I asked her for laundry supplies because the girls were in school and I literally had nowhere else to turn.  She sent a box of Tide over with my father and a single grocery bag filled with bounce, suave shampoo, a few other things.  She never asked us if we needed additional help later, and she was gainfully employed and happily married at the time to a man with a very comfortable station in life.

Yesterday, I was so crushed by her letter and yet so relieved in a way, like the straw broke my camel's back and I give up.  Towel thrown.  I wanted to write her back, but what left is there to say between us?  She has always done every possible thing she can to ignore my facility with language, to ridicule my writing.  I thought well what would I say to her if I was going to write her a letter?  And that became yesterday's blog.  I did not write her, but I sent her a printed copy of the blog.  And maybe that was wrong.  Not to her especially, but to you.  I used this medium to pursue my own agenda.

> [AVAILABLE DATA]
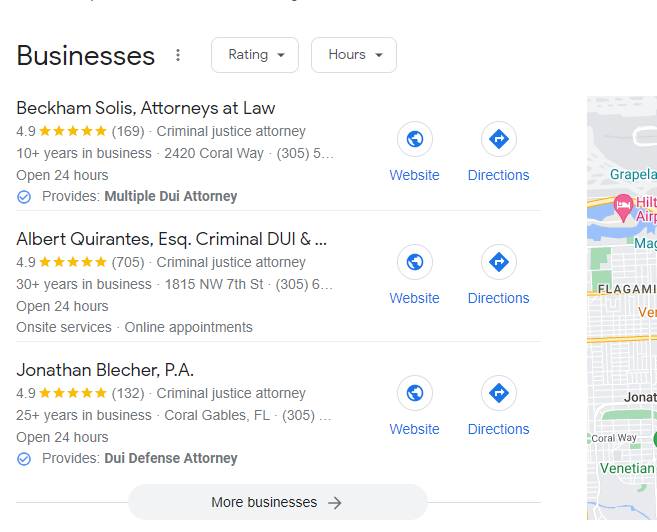The image size is (657, 532).
Task: Open the Jonathan Blecher, P.A. listing
Action: point(105,370)
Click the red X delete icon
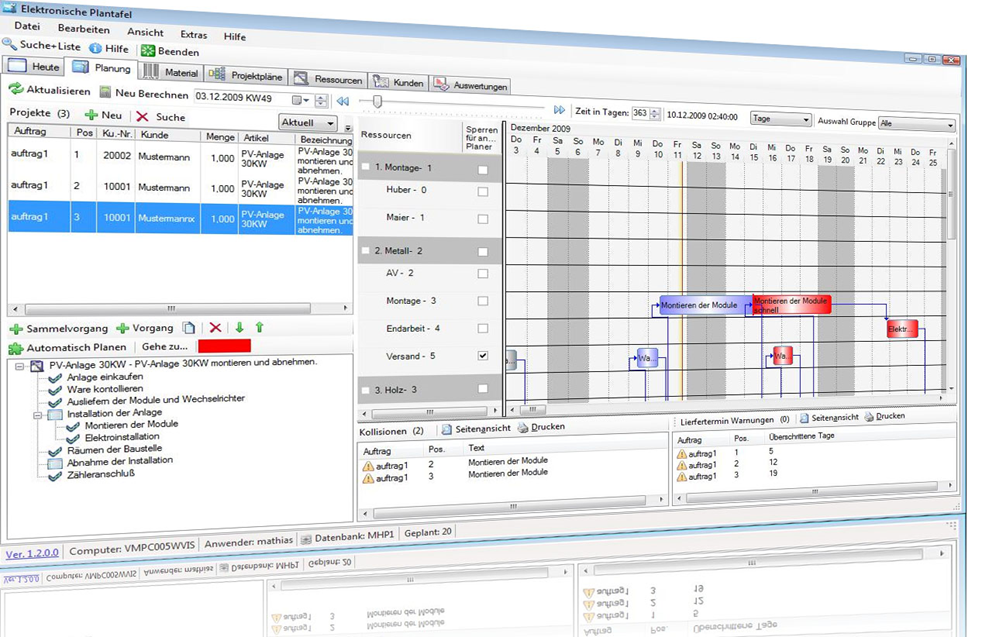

> [EXERCISE SET]
A. Answer these questions about the blog excerpt, one line each:
(i) Who brought the box of Tide over?
(ii) Besides Bounce and Suave shampoo, what else was in the single grocery bag?
(iii) Rather than writing her back, what did the writer send her?
B. Resume the blog excerpt right after its last sentence, keeping the same first-person voice.

> [RESPONSES BY TASK]
A.
(i) The writer's father.
(ii) A few other things.
(iii) A printed copy of yesterday's blog.

B.
But, I take responsibility for that and have enough humility to admit that was not a bright shining moment in my life.  I trust you have enough charity for me to love me anyway, and that is why you are not my mother, but my sisters.  My mother ended her note by saying she did love me.  Maybe she does.  Maybe she thinks backs to moments like my standing in a little red wagon and feels regret for her choices.  But there is also this adage:  Insanity is doing the same thing over and over and expecting different results.  She seems incapable of change, of moving forward in our relationship.  It has to be her way or the highway.  She even said that in my childhood:  My way or the highway.  See, I got some of that poetry from her.

I pick the highway.  I want different results.